» What to do: Give back only the lines from the one with "Click the horizontal scrollbar right arrow" through the last line of the data, exactly as they appear.

Pixel coordinate grounding data:
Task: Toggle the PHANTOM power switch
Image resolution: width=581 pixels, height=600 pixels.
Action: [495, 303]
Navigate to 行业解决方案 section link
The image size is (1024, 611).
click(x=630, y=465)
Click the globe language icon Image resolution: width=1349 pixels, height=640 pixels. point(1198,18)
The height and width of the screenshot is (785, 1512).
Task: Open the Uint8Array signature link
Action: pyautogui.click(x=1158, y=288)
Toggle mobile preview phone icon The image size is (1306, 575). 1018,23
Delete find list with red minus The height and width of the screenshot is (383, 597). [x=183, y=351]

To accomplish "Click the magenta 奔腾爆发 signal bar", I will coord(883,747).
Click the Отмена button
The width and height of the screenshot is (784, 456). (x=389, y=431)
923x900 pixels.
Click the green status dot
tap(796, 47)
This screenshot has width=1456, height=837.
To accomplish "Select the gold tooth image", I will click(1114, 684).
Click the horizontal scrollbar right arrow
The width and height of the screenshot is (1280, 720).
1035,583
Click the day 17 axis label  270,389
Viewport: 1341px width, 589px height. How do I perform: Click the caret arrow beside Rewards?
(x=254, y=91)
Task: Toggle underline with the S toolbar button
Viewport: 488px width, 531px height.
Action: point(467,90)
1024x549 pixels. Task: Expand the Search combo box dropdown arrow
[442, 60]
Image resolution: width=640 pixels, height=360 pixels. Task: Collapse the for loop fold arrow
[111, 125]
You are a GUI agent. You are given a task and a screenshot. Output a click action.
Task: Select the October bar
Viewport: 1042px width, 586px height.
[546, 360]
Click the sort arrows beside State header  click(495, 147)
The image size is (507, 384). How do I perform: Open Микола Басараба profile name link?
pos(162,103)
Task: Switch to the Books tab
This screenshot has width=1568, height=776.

» Solution to this task:
Click the horizontal scrollbar right arrow
The width and height of the screenshot is (1280, 720).
1035,583
Click the day 17 axis label  270,389
Viewport: 1341px width, 589px height. How do I perform: Click the caret arrow beside Rewards?
(x=254, y=91)
Task: Toggle underline with the S toolbar button
Viewport: 488px width, 531px height.
Action: point(467,90)
1024x549 pixels. Task: Expand the Search combo box dropdown arrow
[442, 60]
Image resolution: width=640 pixels, height=360 pixels. Task: Collapse the for loop fold arrow
[111, 125]
You are a GUI agent. You are given a task and a screenshot. Output a click action.
Task: Select the October bar
Viewport: 1042px width, 586px height.
[546, 360]
Click the sort arrows beside State header  click(495, 147)
The image size is (507, 384). How do I perform: Open Микола Басараба profile name link?
pos(162,103)
Task: Switch to the Books tab
This screenshot has width=1568, height=776.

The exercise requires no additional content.